A strategic analysis, even more than an economic (cost/benefit) analysis, to build a lasting, defendable competitive advantage, opens two possible paths for company organization: make or buy.
On one hand the choice of internal production imposes vertical integration on a company. The company adopts a rigid, hierarchical organizational chart which, however, allows it to benefit from a greater ability to differentiate and personalize its products and services.
Less flexibility comes with higher costs (not in all sectors) due to a less efficient productive process which is often the highest price to pay.
However, such a company has exclusive control of its technology, which is personalized according to what type of business the company engages in.
On the other hand there is the option to specialize. A company concentrates on its core business, that is, it outsources and turns to the pure market for all those activities that are connected to but not part of, the company’s core business and that do not create value for the company.
The company therefore has a streamlined organization that can adapt to market turmoil and is ready to deal with negative situations more efficiently.
The Web plays a decidedly important role, making market intelligence easily available to entrepreneurs, who can find the best buy opportunities on the market in order to reduce transaction costs.
However, the Buy solution, although allowing for potential access to innovation, allows a company little leeway to differentiate, since it is subject to market standards.
We can define the best strategy for a company to adopt and, whichever solution it chooses, we can help an entrepreneur to manage the effects of that decision. The outlook for success will in any event be decidedly favorable if the potential of Asian markets is taken into consideration; they offer a wide range of semi-finished and finished products at extremely advantageous price/quality ratios, and they also provide continually upgraded technologies to manufacture batches of goods according to technical specifications provided by the ordering company.

Internationalizion of buying in Asia

It is now possible and desirable to buy supplies of raw materials, parts, components and semi-finished goods on the global market quickly and unhesitatingly. Succi & Partners can establish a procedure to INTERNATIONALIZE PURCHASES in a reasonably short time that will be very satisfactory for the entrepreneur and maximise our “made in Italy” concept, not as just the “physical” source of products, but mainly as a synonym for quality and excellence during all phases of the manufacturing process, use of the best materials and constant, continuous effort to offer “the best” at competitive prices.

Succi & Partners can guide the entrepreneur during the delicate “scouting” phase to analyze and select suppliers who can best satisfy a company’s requirements. We can manage the entire process ourselves or assist company staff in the task (see Purchasing Office).

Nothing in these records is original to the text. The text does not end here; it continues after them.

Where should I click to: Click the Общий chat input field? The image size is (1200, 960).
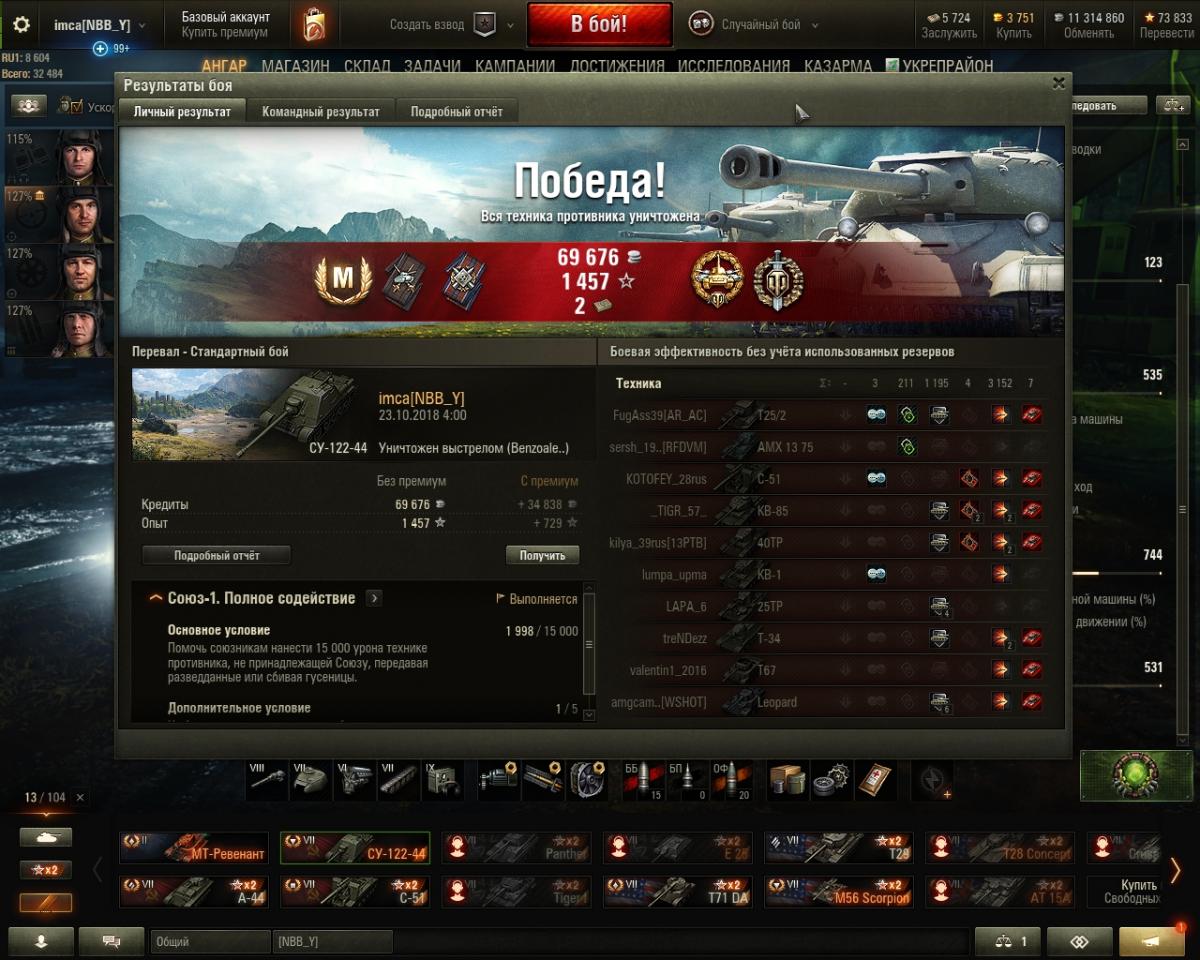click(x=211, y=942)
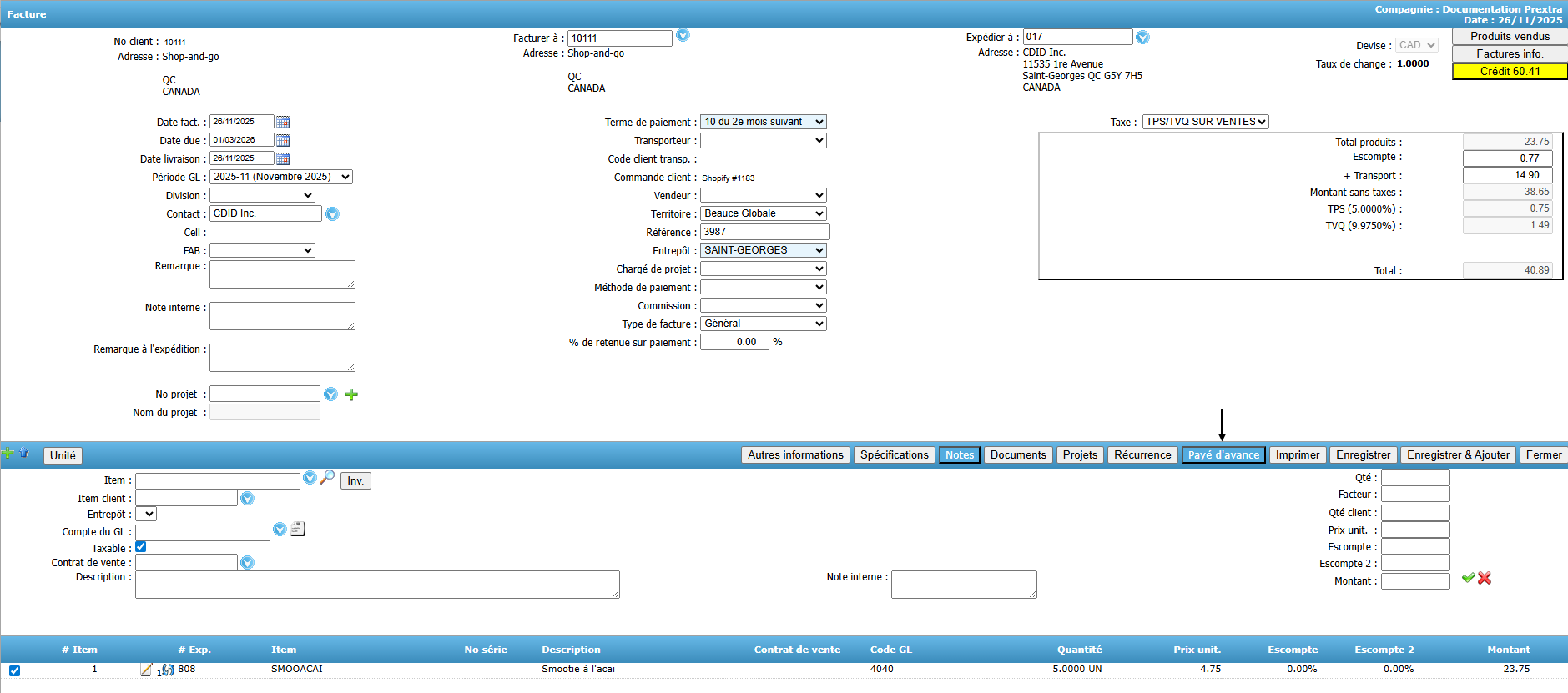The height and width of the screenshot is (693, 1568).
Task: Click the magnifier search icon beside Item
Action: [327, 477]
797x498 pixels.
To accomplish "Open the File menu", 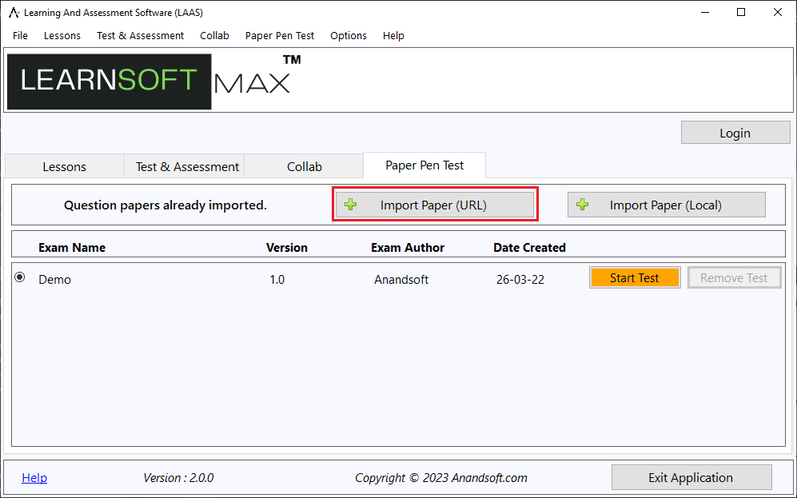I will pos(20,35).
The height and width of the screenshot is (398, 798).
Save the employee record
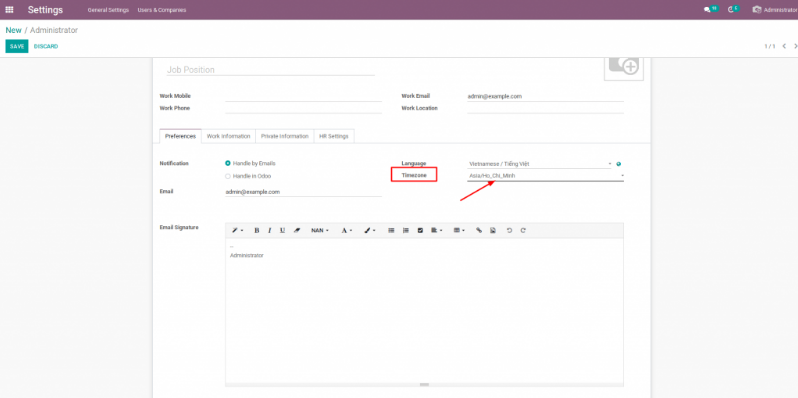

There are companies that because of the complexity of the commodity sectors they operate in, need to seriously consider the option of DELOCALIZING MANUFACTURING; companies whose transport costs affect the price of the product so much that it becomes unfeasible to export over certain distances; or other companies that manufacture perishable products; or companies that have limited production capacity and therefore decide to attack certain markets by opening a manufacturing plant directly in a market.